ENUNCIADO DEL EJERCICIO: Según la noticia sobre la cafetería del hospital, ¿cuántos trabajadores de la cafetería del Hospital Comarcal de la Axarquía sufren el retraso en el pago de sus nóminas?

EXTRACTO DE PÁGINA:
########################################
Los trabajadores de la cafetería del Hospital Comarcal de la Axarquía llevan tres meses sin cobrar

Entrada al Hospital Comarcal de la Axarquía.

Vélez-Málaga | Los 19 trabajadores de la cafetería del Hospital Comarcal de la Axarquía, lleván un retraso en el abono de las nóminas de más de tres meses. Ahora estarían cobrando la nómina del mes de mayo. La empresa, Arjona Porcel es la adjudicataría de la concesión de gestión de la cafeteria del Hospital, pero se encuentra sumergida en concurso de acreedores.

Los antecedentes en distintas cafeterias públicas

Esta empresa tuvo problemas con la gestión de la cafetería de la Universidad Pablo de Olavide de Sevilla, dejando también a los trabajores sin cobrar varios meses.

Por otro lado, acumula denuncias por maltrato laboral en la Facultad de Ciencias del Trabajo de la Universidad de Huelva que incurría en retrasos en el pago del salario, por lo que la empresa sufrió el boicot del alumnado y profesorado de la mencionada Facultad.

Anteriormente, la empresa Arjona Porcel S.L. ya había tenido otro gravísimo conflicto en el servicio público de cafetería y restauración del Hospital San Agustín de Linares, (Jaén) tanto en materia laboral como en lo que consideran violación de derechos fundamentales como la libertad sindical. Por todo ello, la empresa fue sancionada por el Tribunal Superior de Justicia de Andalucía (TSJA), que declaró el despido nulo del representante sindical de los trabajadores y ordenó su readmisión inmediata.
########################################
Datos de origen:
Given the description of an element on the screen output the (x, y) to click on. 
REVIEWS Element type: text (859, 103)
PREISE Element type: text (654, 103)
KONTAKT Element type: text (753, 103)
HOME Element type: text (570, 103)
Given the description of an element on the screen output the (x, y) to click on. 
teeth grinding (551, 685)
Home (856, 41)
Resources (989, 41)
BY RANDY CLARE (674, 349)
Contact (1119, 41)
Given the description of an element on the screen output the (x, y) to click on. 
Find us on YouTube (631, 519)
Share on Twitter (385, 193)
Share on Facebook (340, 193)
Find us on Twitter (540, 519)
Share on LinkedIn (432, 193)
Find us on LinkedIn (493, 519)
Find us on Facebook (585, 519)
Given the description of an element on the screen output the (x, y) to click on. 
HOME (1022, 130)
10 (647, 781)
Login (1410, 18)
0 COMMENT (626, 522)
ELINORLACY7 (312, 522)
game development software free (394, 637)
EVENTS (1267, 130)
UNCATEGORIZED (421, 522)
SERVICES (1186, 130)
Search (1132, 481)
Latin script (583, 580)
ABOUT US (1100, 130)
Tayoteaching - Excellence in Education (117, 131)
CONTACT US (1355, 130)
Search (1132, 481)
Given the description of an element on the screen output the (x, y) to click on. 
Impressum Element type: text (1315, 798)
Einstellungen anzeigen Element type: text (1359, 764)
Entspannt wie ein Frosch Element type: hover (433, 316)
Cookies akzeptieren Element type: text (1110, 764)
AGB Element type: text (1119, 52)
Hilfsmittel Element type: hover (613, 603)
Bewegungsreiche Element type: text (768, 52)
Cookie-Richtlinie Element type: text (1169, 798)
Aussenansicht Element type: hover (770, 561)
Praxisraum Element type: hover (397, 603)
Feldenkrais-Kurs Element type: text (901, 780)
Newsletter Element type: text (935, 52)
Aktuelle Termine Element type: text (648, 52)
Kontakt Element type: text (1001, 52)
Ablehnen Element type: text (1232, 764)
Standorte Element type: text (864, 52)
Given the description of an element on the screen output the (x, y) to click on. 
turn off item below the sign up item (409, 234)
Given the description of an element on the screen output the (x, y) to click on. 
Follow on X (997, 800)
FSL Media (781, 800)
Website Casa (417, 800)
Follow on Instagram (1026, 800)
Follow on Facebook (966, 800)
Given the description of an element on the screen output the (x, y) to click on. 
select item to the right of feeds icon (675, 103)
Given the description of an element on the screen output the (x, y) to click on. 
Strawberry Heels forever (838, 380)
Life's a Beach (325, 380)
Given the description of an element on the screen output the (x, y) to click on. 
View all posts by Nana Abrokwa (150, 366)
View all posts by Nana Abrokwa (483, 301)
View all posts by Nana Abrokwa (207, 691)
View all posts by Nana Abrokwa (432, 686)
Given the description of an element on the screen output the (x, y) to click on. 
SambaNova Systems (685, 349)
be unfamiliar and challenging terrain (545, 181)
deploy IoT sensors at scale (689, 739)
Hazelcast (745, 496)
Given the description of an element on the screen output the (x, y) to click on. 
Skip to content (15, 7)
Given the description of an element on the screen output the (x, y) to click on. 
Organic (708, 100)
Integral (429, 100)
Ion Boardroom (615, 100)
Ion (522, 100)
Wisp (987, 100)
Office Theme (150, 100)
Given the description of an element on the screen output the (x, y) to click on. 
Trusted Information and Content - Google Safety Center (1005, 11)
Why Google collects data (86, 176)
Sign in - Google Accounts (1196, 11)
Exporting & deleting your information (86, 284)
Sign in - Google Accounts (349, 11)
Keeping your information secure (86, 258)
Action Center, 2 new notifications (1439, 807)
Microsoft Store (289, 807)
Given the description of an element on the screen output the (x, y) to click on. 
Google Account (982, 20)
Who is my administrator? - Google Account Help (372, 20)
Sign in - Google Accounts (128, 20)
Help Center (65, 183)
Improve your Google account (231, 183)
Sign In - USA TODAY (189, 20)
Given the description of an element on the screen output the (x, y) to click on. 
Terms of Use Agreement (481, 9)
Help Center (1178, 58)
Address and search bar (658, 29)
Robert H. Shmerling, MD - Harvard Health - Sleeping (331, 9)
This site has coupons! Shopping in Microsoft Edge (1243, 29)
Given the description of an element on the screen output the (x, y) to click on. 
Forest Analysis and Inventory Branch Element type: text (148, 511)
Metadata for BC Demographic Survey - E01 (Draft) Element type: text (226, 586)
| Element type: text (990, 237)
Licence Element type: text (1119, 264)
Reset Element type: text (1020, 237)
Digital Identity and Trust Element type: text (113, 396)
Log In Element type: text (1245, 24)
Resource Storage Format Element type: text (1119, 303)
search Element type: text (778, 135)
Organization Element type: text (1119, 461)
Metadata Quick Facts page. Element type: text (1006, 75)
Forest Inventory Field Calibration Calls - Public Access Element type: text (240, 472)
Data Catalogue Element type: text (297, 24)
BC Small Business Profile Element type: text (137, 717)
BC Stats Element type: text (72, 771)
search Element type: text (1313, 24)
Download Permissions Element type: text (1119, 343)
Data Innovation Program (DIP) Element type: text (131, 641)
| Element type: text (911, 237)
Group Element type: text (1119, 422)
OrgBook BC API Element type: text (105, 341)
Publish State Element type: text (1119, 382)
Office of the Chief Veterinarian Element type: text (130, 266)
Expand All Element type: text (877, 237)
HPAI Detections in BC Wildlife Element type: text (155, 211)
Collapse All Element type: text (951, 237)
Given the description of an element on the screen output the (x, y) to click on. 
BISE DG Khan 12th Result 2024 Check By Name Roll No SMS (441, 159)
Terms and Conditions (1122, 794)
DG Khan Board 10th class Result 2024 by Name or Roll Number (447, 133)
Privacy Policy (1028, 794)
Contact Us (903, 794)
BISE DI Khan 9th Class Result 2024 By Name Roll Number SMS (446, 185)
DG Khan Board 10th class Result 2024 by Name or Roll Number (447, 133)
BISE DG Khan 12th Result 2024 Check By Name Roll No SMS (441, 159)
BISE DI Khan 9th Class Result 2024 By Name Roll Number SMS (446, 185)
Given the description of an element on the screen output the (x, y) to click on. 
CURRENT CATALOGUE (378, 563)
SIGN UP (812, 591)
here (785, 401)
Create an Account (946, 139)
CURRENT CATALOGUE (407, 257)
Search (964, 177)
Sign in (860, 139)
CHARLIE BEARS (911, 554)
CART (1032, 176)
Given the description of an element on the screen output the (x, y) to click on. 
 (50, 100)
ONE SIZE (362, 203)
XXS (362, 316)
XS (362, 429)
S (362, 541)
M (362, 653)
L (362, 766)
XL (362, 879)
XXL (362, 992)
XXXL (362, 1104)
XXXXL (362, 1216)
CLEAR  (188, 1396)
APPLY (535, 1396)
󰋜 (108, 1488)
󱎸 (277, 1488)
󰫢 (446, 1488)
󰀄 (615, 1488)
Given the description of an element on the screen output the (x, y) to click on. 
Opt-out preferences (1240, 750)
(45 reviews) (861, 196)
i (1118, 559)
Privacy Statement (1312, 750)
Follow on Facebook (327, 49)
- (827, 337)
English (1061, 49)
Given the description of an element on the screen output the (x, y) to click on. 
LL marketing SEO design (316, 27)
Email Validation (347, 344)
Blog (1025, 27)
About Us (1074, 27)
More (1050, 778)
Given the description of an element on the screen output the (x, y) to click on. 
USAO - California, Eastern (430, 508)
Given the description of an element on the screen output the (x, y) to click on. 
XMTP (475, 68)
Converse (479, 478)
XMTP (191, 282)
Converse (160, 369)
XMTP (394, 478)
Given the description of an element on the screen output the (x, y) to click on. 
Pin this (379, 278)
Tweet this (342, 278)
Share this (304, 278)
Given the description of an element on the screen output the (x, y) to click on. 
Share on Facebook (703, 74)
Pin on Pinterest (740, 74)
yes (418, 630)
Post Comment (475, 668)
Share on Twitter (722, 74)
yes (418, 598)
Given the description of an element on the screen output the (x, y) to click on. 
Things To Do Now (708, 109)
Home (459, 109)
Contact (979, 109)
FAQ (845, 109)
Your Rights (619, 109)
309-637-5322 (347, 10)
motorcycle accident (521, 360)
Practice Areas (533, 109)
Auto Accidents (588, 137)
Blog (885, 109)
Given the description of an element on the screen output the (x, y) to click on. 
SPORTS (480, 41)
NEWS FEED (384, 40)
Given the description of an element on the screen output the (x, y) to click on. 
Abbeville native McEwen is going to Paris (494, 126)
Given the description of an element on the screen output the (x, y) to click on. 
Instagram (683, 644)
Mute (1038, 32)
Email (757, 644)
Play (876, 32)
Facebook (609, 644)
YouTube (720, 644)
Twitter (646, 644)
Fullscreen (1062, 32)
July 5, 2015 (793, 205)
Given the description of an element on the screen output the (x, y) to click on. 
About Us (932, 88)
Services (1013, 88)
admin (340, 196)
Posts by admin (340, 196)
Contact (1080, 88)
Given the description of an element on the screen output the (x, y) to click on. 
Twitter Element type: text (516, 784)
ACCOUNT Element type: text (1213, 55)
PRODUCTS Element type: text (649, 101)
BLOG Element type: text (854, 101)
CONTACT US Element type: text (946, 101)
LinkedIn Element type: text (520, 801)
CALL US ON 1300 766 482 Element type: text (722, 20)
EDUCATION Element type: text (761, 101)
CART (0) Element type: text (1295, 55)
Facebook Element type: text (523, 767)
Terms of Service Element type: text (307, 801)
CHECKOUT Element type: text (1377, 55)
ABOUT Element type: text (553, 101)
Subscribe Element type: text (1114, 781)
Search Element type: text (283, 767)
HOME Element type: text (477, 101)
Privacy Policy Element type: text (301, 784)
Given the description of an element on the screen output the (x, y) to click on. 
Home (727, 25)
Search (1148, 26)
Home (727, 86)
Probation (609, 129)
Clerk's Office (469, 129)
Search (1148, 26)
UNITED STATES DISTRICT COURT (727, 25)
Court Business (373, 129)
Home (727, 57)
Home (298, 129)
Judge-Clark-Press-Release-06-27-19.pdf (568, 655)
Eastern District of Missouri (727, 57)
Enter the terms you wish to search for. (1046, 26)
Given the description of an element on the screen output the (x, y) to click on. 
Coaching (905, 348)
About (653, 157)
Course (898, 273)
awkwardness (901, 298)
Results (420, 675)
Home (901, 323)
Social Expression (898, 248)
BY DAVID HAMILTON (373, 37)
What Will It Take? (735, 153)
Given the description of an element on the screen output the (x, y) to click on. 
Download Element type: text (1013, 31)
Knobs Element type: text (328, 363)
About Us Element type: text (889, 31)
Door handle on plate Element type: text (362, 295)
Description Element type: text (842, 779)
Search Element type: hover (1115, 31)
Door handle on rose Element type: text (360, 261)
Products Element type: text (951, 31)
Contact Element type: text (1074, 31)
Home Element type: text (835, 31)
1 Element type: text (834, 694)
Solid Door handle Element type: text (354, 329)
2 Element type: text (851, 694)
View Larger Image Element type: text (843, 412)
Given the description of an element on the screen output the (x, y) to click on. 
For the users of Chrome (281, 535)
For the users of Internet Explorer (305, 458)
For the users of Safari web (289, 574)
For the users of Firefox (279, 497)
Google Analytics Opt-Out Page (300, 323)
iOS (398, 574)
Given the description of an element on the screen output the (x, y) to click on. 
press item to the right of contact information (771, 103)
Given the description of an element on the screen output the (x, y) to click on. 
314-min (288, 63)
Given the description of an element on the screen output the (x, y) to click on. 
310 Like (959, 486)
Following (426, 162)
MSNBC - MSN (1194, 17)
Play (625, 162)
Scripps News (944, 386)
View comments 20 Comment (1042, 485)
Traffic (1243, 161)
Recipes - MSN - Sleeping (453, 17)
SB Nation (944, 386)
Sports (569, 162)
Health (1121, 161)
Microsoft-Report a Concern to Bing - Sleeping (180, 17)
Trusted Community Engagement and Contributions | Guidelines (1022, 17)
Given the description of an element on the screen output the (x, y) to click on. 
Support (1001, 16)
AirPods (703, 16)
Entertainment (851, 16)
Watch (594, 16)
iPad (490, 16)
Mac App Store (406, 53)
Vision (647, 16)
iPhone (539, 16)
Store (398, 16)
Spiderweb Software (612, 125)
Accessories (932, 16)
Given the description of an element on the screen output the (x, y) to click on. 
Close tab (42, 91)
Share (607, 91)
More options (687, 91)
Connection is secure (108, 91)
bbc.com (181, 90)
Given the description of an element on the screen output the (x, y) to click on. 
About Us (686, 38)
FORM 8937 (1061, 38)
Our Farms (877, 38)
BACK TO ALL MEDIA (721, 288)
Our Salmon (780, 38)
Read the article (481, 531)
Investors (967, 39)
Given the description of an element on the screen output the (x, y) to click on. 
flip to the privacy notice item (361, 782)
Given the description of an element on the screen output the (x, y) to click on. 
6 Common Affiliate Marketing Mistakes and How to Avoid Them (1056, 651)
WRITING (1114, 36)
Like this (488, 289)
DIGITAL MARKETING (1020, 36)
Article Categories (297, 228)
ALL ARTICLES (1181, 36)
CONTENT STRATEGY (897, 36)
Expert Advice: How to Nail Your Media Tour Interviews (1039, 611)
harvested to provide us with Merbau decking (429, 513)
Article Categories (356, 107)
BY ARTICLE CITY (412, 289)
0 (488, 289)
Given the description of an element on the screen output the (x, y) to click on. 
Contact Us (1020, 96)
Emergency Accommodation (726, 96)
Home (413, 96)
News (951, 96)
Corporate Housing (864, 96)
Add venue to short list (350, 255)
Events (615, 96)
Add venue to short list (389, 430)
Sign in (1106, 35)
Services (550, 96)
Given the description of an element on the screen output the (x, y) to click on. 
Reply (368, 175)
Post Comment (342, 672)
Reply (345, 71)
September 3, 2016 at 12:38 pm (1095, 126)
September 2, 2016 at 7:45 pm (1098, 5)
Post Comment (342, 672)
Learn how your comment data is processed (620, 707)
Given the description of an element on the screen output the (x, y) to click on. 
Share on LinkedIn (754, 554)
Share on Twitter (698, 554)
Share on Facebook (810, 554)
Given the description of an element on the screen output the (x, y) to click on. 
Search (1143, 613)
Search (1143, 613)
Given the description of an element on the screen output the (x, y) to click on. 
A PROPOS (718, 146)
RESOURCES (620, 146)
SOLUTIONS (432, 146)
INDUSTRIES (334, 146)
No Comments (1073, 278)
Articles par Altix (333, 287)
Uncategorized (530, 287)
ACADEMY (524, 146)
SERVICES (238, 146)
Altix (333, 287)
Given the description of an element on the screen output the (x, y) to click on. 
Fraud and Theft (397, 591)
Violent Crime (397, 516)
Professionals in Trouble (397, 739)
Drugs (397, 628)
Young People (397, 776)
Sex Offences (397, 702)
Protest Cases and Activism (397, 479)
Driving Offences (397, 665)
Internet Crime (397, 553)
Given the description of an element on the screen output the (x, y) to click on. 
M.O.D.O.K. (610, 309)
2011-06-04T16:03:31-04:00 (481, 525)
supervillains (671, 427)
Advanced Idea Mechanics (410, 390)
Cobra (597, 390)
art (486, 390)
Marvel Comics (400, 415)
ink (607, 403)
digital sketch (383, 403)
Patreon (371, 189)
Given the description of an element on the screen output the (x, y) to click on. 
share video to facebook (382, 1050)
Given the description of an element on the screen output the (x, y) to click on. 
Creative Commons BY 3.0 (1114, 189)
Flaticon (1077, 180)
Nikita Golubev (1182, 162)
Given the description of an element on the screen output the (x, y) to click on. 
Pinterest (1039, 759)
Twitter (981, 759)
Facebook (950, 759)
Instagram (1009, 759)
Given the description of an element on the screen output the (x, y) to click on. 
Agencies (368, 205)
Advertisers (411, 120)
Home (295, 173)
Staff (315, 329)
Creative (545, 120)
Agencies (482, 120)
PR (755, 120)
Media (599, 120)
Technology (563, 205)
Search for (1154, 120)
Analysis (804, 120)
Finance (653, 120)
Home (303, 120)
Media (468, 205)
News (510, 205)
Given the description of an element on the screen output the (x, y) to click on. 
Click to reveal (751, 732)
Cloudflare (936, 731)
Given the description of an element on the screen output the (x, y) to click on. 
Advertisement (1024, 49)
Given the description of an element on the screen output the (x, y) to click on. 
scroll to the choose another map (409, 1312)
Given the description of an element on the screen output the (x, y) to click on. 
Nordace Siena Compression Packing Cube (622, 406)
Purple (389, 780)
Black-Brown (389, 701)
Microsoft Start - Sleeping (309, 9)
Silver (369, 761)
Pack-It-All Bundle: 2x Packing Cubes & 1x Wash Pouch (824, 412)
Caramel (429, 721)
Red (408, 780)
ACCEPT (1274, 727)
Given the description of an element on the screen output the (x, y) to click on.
########################################
SOLUCIÓN ESCRITA: Son 19 trabajadores.